それを目にした途端、彼女は喜びを抑えきれず、彼に飛びつく。
「うわっ? 何をするんだよ?」
彼女の体を受け止めて、驚きながらも満更でもない様子だ。
クラスメイトがいる中で、このやり取りは行われた。
クラスメイト達の中が、二人を公認のカップルにしたのも、仕方のない話だった。
四十九点を取ることは出来て、二人の計画は次の段階に進んだ。
呪われないために、唱えるべき呪文を言わない。
それだけのことなのだが、瞳には一つの不安要素があった。
それは恐怖に駆られた早苗が、こっそりと呪文を言ってしまうのではないか。
そういう心配だった。
彼は小心者だ。
だから一人になったら、何をしでかすか分からない。
彼女が知りたいのは、呪文を唱えなかったら、本当に呪いは起こるのかということだった。

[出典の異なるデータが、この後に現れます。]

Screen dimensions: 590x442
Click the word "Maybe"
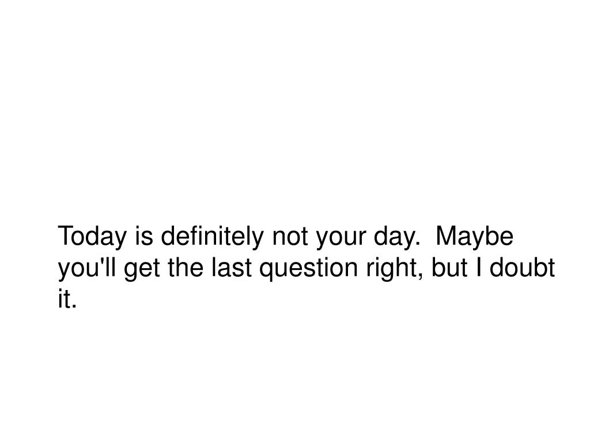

怒らなかったとしても仕方のない話だが、呪文を唱えて起こらなかったとは意味が違ってくる。
きちんとした、検証を行うべき。
そういった熱心さが、彼女にはあった。
四十九点を取るというチャンスは、そうそうない。
上手くいった時に、きちんとした懸賞をするべき。
だから彼女は、不安要素を潰しておきたかった。
「高橋さん、連絡先を交換しておこうよ」
「え? 連絡先? 良いけど……何で?」
「うーんと、何かあった時に連絡を取るために? かな?」
一緒に行動をすると言っても、ずっと出来るわけではない。
だから、いつでも連絡が取れるようにしたかった。
もしも耐え切れずに呪文を言いそうになったとしても、彼女に連絡を取るというワンクッションが出来る。
それがあるだけで、随分と違うだろう。
そう考えての案だった。
そんな思惑には全く気付かずに、好意を持っている人に連絡先を聞かれたと、浮かれていた。
だから何も考えることなく、素直に交換する。
「いつでも、連絡くれていいよ」
_ただし、今日一日だけ。
その付け足しはせず、彼女は仮面をかぶって答えた。
それに騙されて、彼は嬉しそうに恋先が増えたスマートフォンを見ているだけだった。
その日、二人は学校で一緒に行動をしていた。
昼休みにお弁当を食べるのも、一緒。
移動教室も一緒。
酷い時は、トイレにまでついていこうとする始末。
バカップルだとしても、やり過ぎだ。
そんな生温い周囲の視線をものともせず、いつまでもくっついていた。
学校が終わり、もちろん下校も一緒。
時間が許す限りは、一緒にいようと思っている彼女は、彼を図書館に誘った。
「高橋さん、もしも用事が無いのなら、六時ぐらいまで一緒にいない? もちろん、嫌なら断ってくれて構わないけど」
「特に用事はない。でも図書館に行って、何かやることあるの?」
早苗の疑問は、一緒にいて面白くないから言ったわけではない。
一緒にいられるのだから、図書館以外の場所に行きたいという意味だった。
「そこが一番、落ち着くから。今日は図書館にしようよ」
「まあ、今日はそうするか」
しかし、彼女に押し切られて、しぶしぶ了承する。
こうして二人は、二時間ほどを図書館で過ごした。
その間、何をしていたのか。
特に重要ではないので、割愛する。
「それじゃあ、高橋さん。何かあったら、絶対に連絡してね。絶対絶対、約束だからね」
「分かった分かった。必ず、連絡するから。そんなに言わなくたって、いいよ」
「信じているからね。……また明日、学校でね」
「ああ、また明日」
図書館の閉館時間になり、二人は名残惜しくも別れた。
彼女が何度も念を押したせいで、彼はあきれながらも笑っていた。
翌日も会う約束をして、最後の挨拶をしたのだった。